Reproduce the listing below without alteration, from its first line down through the line containing "[1265, 330]", including both ends.

* begin *

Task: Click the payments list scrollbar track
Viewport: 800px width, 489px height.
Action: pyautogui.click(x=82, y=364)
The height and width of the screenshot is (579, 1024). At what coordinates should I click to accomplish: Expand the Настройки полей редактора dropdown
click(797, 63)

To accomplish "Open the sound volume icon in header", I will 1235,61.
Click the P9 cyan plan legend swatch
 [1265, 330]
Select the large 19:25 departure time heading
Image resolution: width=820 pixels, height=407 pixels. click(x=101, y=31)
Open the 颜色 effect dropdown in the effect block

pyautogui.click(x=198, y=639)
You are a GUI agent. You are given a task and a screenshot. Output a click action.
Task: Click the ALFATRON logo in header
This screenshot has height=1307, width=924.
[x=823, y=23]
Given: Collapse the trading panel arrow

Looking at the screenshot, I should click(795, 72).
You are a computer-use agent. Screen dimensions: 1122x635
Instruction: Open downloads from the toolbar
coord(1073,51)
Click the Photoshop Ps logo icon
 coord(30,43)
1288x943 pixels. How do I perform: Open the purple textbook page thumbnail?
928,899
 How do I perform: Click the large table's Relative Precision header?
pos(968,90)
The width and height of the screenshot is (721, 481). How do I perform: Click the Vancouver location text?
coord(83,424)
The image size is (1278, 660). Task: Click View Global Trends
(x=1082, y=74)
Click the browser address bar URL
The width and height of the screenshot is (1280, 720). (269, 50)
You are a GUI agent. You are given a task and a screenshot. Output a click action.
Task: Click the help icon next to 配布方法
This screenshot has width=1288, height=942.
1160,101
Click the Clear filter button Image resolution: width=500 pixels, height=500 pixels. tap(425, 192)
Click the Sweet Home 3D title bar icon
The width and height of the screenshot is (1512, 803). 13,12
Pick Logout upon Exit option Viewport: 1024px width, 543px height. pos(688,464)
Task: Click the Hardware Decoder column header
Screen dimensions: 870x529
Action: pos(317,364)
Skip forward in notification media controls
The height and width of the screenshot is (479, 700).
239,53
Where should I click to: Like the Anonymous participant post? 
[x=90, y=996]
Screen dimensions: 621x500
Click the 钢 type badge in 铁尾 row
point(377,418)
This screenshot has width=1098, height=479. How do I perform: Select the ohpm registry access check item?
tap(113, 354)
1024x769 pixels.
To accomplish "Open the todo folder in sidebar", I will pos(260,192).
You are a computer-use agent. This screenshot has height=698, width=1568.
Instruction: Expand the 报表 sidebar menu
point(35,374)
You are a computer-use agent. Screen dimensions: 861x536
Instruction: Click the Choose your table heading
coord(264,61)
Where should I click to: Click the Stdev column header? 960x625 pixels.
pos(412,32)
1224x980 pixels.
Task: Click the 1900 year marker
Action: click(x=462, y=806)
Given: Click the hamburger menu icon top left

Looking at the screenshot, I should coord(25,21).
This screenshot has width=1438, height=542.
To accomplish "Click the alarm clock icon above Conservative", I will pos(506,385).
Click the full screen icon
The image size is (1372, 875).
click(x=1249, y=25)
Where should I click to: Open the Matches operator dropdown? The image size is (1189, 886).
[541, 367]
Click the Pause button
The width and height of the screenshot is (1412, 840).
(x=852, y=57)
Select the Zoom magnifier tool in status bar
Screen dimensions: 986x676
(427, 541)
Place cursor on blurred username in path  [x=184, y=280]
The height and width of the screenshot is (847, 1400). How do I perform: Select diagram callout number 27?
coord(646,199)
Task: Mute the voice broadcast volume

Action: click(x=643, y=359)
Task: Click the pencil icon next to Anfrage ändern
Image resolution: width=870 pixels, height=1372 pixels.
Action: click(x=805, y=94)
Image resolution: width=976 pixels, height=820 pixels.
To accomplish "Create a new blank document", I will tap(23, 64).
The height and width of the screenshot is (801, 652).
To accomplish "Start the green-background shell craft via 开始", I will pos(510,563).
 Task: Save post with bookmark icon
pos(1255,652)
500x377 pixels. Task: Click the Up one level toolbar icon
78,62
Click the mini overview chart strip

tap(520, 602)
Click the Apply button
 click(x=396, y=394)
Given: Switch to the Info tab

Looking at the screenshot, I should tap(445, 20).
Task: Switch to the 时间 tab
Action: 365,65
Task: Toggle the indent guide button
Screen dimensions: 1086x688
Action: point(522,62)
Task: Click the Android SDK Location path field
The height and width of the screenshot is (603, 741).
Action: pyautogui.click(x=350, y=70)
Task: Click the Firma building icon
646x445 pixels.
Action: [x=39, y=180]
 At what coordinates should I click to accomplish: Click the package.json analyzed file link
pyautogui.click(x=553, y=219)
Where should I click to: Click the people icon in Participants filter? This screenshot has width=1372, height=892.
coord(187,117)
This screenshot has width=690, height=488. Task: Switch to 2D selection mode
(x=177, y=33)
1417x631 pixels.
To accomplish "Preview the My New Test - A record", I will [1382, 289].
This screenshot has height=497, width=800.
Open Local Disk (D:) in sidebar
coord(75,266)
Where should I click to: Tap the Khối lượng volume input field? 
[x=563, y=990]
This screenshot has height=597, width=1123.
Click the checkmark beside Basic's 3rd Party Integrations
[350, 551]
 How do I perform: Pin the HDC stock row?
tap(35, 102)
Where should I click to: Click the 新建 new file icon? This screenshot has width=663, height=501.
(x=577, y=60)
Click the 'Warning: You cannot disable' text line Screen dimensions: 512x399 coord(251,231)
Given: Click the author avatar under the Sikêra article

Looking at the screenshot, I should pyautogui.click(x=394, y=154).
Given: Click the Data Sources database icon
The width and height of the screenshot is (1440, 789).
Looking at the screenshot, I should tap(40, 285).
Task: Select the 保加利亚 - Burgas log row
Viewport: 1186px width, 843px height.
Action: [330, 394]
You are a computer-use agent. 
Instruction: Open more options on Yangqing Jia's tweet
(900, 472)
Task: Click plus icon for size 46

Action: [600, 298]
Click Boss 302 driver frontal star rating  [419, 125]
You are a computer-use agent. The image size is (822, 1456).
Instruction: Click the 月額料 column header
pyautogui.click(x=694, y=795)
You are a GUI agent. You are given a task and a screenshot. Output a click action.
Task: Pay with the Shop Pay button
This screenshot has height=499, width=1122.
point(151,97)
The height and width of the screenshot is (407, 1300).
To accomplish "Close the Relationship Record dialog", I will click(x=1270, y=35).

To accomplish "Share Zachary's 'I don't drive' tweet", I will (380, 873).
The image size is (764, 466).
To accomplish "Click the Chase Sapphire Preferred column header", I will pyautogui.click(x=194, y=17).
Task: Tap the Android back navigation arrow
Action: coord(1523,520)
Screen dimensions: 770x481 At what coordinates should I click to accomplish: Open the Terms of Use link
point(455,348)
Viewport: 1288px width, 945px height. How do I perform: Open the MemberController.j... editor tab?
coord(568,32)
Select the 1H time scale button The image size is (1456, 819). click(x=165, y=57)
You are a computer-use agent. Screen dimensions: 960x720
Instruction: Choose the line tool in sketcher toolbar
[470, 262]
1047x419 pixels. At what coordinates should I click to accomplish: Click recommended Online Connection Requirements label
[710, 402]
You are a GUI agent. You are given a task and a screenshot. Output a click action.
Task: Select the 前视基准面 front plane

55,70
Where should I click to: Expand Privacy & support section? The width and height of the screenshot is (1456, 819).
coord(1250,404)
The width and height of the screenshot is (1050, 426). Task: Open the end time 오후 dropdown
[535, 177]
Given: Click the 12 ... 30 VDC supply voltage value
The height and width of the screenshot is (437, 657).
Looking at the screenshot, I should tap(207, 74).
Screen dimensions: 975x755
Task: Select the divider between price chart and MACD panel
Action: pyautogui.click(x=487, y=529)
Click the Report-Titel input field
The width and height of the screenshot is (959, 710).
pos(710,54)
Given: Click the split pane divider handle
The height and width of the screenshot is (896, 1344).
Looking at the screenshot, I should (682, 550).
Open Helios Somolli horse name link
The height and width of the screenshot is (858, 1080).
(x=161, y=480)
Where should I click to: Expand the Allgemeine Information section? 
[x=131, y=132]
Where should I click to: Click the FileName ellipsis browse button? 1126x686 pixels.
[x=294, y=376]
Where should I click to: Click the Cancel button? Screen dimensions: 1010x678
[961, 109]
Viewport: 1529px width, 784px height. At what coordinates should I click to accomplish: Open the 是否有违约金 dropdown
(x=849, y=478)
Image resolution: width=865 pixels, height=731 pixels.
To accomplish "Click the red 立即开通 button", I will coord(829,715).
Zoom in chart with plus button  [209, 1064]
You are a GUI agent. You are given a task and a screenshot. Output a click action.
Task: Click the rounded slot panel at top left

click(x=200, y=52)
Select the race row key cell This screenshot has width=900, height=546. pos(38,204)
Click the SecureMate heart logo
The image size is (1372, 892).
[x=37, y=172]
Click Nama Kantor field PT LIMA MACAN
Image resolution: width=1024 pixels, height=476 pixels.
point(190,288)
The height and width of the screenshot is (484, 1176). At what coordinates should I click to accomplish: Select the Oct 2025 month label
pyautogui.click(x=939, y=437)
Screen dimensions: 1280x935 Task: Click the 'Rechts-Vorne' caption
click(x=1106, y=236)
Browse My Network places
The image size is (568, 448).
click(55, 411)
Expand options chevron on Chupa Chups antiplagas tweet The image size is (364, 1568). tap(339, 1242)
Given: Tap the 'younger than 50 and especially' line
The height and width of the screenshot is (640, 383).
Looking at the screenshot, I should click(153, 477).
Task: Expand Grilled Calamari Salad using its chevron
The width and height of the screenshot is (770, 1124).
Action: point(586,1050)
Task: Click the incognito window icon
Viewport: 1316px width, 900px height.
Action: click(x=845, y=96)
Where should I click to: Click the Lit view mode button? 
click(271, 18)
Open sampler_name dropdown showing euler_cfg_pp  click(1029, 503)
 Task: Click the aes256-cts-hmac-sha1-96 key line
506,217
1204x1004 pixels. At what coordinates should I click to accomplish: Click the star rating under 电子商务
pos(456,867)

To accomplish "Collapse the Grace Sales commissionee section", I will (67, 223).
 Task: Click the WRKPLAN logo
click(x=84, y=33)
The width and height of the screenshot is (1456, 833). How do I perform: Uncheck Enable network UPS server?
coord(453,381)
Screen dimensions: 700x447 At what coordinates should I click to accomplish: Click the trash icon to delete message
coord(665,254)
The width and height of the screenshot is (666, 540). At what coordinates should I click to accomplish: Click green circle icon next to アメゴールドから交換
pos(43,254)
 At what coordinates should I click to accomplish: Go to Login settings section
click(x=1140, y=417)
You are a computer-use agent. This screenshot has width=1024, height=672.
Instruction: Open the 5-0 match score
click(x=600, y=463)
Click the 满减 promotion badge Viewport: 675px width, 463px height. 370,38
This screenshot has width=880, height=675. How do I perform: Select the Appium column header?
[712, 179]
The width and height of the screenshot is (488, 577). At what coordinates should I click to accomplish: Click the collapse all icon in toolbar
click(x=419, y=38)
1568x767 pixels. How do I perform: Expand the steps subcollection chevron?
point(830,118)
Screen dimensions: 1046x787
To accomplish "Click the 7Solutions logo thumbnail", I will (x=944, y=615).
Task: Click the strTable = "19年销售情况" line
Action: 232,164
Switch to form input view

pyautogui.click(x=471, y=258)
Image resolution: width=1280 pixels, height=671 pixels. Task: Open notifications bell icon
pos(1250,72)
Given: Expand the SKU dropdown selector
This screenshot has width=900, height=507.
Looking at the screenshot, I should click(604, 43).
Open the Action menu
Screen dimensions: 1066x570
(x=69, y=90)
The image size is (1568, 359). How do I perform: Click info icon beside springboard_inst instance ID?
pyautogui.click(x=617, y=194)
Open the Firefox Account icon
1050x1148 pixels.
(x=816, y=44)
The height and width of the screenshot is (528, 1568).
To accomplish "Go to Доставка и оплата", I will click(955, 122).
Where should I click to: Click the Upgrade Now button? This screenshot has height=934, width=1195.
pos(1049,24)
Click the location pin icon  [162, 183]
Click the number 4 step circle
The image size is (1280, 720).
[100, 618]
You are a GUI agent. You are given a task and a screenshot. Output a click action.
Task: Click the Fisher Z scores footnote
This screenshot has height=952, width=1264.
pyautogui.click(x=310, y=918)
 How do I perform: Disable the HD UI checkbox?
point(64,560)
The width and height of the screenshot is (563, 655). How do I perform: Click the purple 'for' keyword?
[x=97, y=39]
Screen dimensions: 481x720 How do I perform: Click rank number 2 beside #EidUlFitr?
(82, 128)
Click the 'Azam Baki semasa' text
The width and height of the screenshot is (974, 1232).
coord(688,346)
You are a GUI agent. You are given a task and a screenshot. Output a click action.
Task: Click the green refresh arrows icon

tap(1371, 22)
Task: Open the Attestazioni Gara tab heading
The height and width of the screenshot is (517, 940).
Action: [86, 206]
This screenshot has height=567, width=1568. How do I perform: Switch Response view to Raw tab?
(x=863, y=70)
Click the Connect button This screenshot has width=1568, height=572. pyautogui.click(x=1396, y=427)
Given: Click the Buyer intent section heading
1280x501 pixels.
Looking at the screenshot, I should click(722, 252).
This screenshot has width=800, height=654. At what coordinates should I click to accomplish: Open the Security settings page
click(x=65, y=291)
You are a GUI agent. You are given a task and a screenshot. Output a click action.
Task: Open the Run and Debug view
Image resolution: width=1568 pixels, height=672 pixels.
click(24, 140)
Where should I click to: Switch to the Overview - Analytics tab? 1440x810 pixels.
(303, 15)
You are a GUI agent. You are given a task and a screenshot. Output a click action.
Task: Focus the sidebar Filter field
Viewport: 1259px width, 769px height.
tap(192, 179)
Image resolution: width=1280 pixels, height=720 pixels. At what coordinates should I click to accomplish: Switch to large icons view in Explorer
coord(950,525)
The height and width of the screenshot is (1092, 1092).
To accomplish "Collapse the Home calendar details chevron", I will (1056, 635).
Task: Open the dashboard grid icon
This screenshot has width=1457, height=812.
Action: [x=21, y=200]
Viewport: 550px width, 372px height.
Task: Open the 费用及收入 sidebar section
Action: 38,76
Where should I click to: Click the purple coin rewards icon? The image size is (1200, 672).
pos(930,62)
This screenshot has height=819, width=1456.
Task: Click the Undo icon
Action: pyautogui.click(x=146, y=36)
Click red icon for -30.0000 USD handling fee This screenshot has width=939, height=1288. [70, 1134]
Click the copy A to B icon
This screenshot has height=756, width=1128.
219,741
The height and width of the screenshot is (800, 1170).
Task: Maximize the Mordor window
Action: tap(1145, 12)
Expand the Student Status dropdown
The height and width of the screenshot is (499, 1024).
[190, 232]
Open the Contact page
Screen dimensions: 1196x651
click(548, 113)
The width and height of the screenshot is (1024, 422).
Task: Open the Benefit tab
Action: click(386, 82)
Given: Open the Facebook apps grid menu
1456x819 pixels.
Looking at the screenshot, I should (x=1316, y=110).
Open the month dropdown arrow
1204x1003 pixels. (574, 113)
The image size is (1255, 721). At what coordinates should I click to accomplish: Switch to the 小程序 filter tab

* end *

**Written reply**
Task: Click the payments list scrollbar track
Viewport: 800px width, 489px height.
Action: pyautogui.click(x=82, y=364)
The height and width of the screenshot is (579, 1024). At what coordinates should I click to accomplish: Expand the Настройки полей редактора dropdown
click(797, 63)

To accomplish "Open the sound volume icon in header", I will 1235,61.
Click the P9 cyan plan legend swatch
 [1265, 330]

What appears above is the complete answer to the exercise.